Later this year it will roll out wear and tear coverage protecting lessees against hefty charges for wear and tear at the end of the lease.
The new maintenance plan has had "an excellent response" from dealers and customers, says Mike Scully, national products manager for Toyota Financial.
Lessors typically roll the cost of guaranteed asset protection, or GAP, into leases. But Toyota Financial leaves off GAP so that dealers can sell it separately.
Toyota and Lexus dealers are seeing brisk sales on GAP, which covers the balance of the auto loan if the vehicle is totaled or stolen. Toyota Financial's GAP sales for Lexus and Toyota have increased 25 percent in its last fiscal year, Scully says.
Other captives are sweetening product offers with incentives. Mark Powell is a financial service consultant for publicly held Penske Automotive Group's Mercedes-Benz and Audi stores in Chandler, Ariz. Penske is the nation's second-largest auto retailer based on new-vehicle retail sales.
Powell says Mercedes-Benz Financial allows dealerships to residualize the cost of its Star Service Maintenance Plan, which means the plan is treated like an add-on such as a sunroof.
The vehicle's residual value is its estimated worth at the end of the lease.

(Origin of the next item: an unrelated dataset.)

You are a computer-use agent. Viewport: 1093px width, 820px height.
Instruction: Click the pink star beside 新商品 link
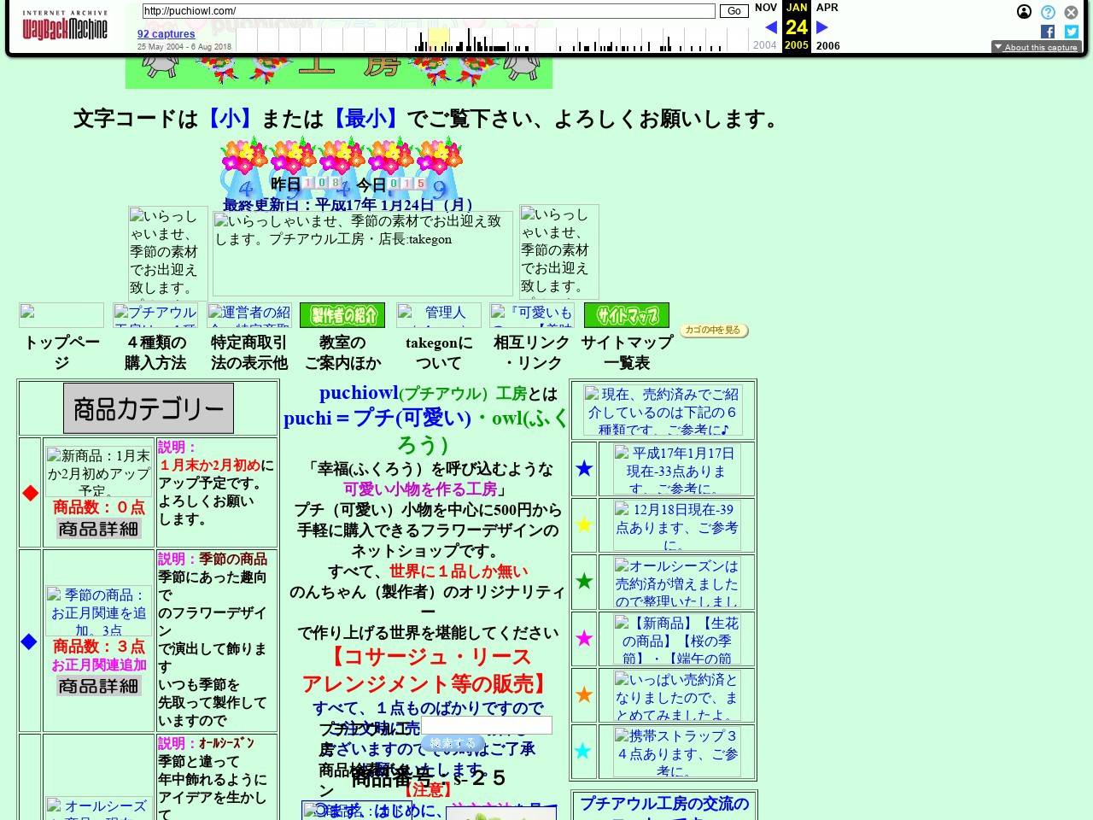(583, 638)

If the residual value is 50 percent of sticker price, the customer would pay the equivalent of $400 for an $800 plan.
VW Credit Inc. adds 1 percentage point to the residual value if an Audi lease customer buys a maintenance plan. On a $50,000 car that would be $500.
Powell says leasing accounts for at least half of the sales at Penske's Mercedes and Audi stores in Chandler, Ariz. And 90 percent of customers purchase maintenance plans.
With lease promotions, product incentives and new product offerings, Powell and others like him say the lease is no longer a losing proposition for the finance office.